### GIVEN PROBLEM
Can you reproduce the material below word for word, omitting the pictures?

(Dataset entries)
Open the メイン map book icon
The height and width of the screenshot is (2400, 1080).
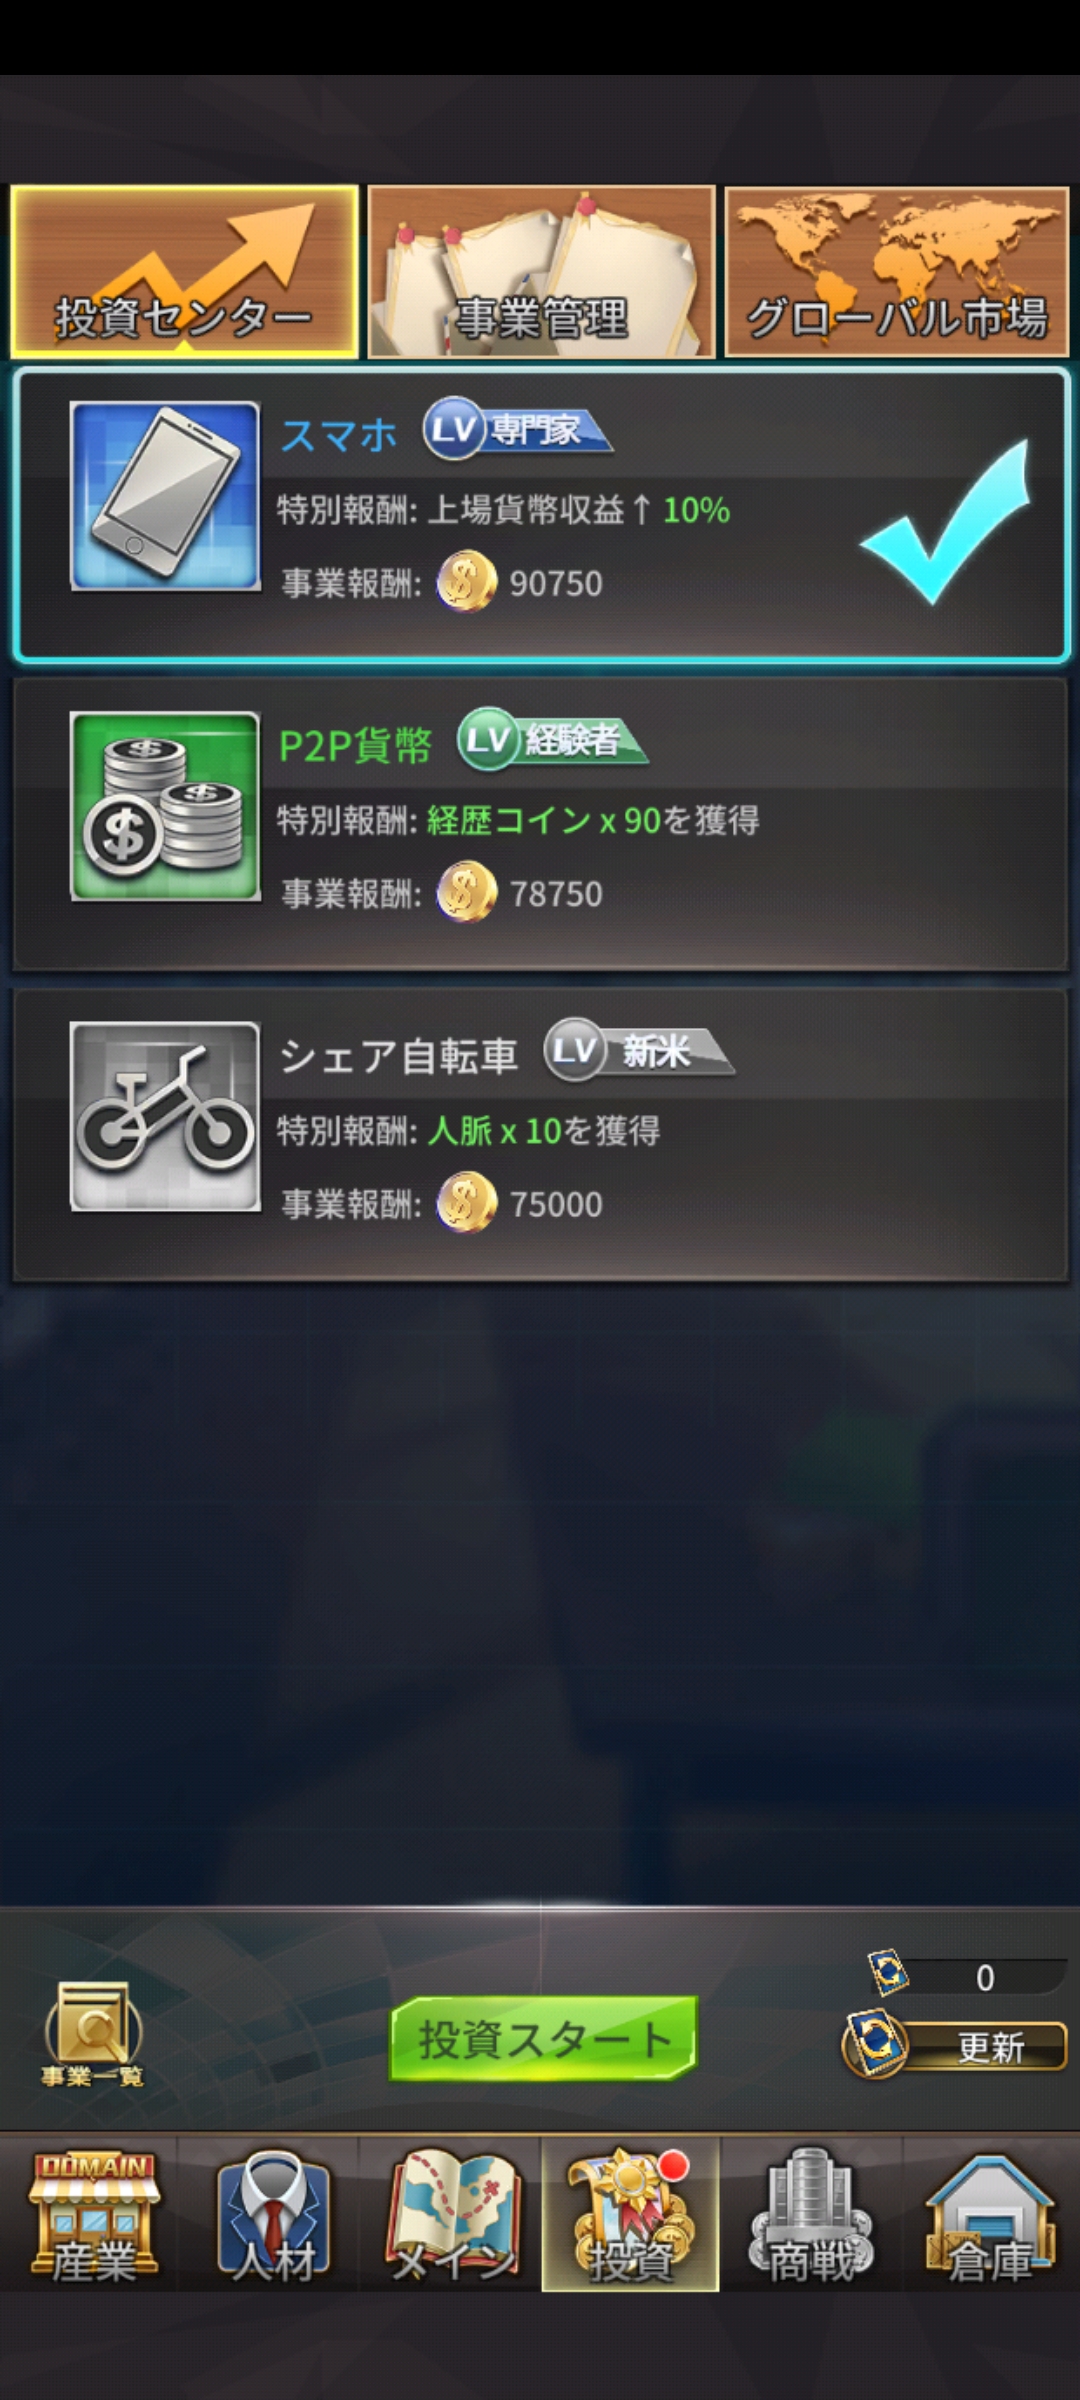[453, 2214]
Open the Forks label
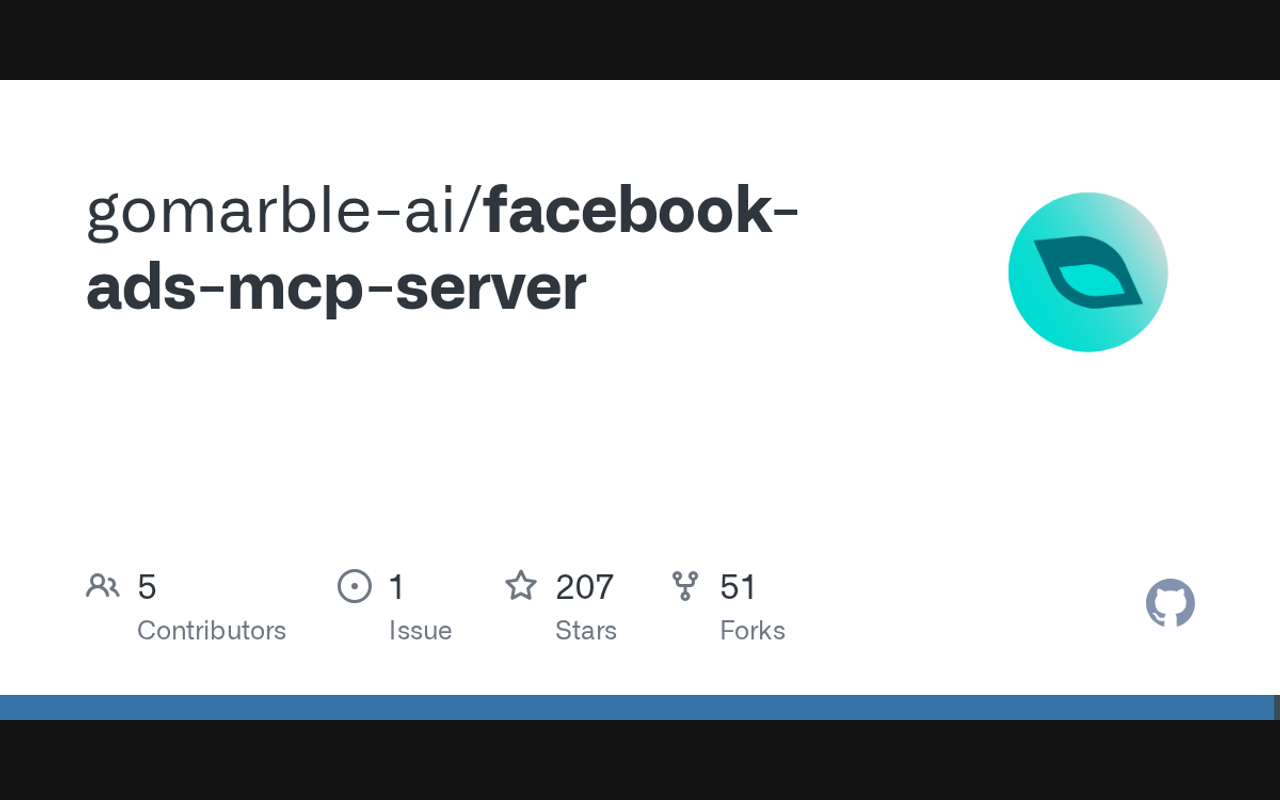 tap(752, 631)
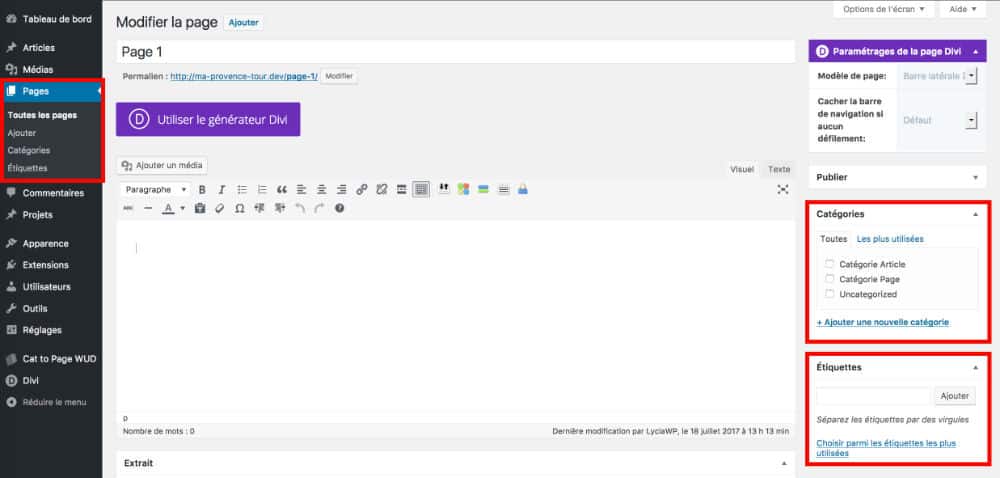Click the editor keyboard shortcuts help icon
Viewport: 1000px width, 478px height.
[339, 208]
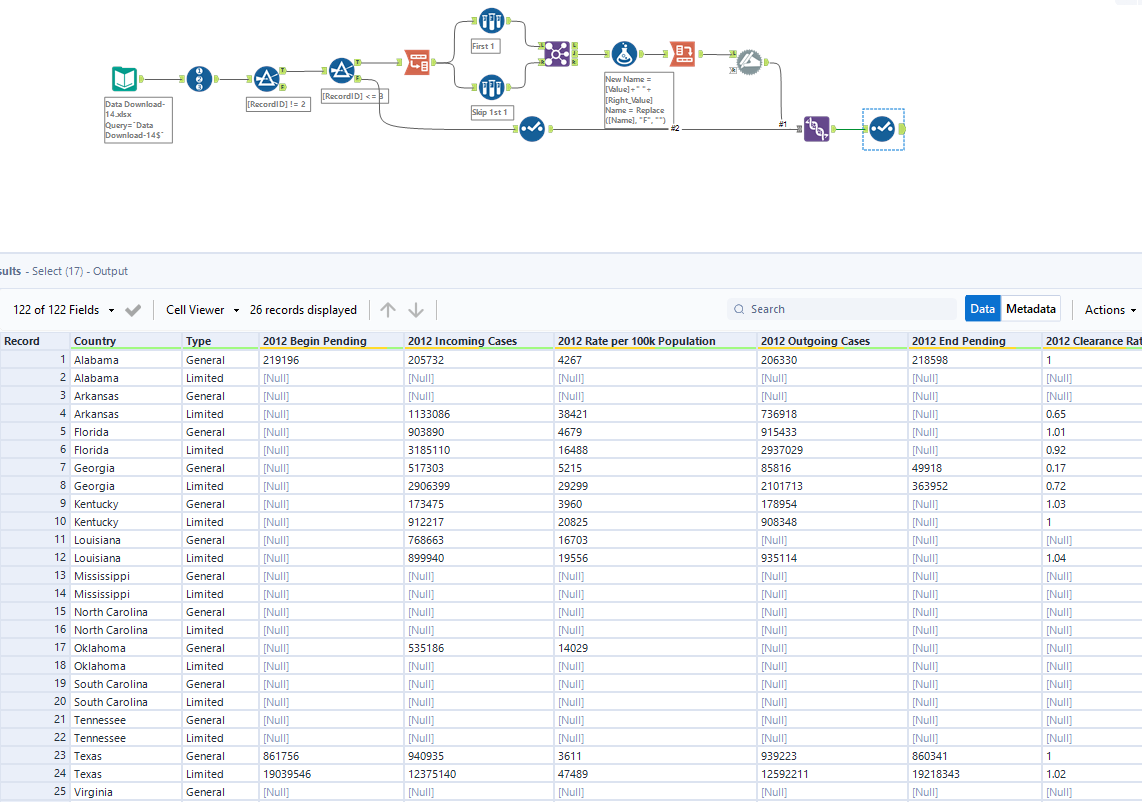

### CORRECT OUTPUT
Open the メイン map book icon
The height and width of the screenshot is (2400, 1080).
[453, 2214]
Open the Forks label
 tap(752, 631)
Click the editor keyboard shortcuts help icon
Viewport: 1000px width, 478px height.
[339, 208]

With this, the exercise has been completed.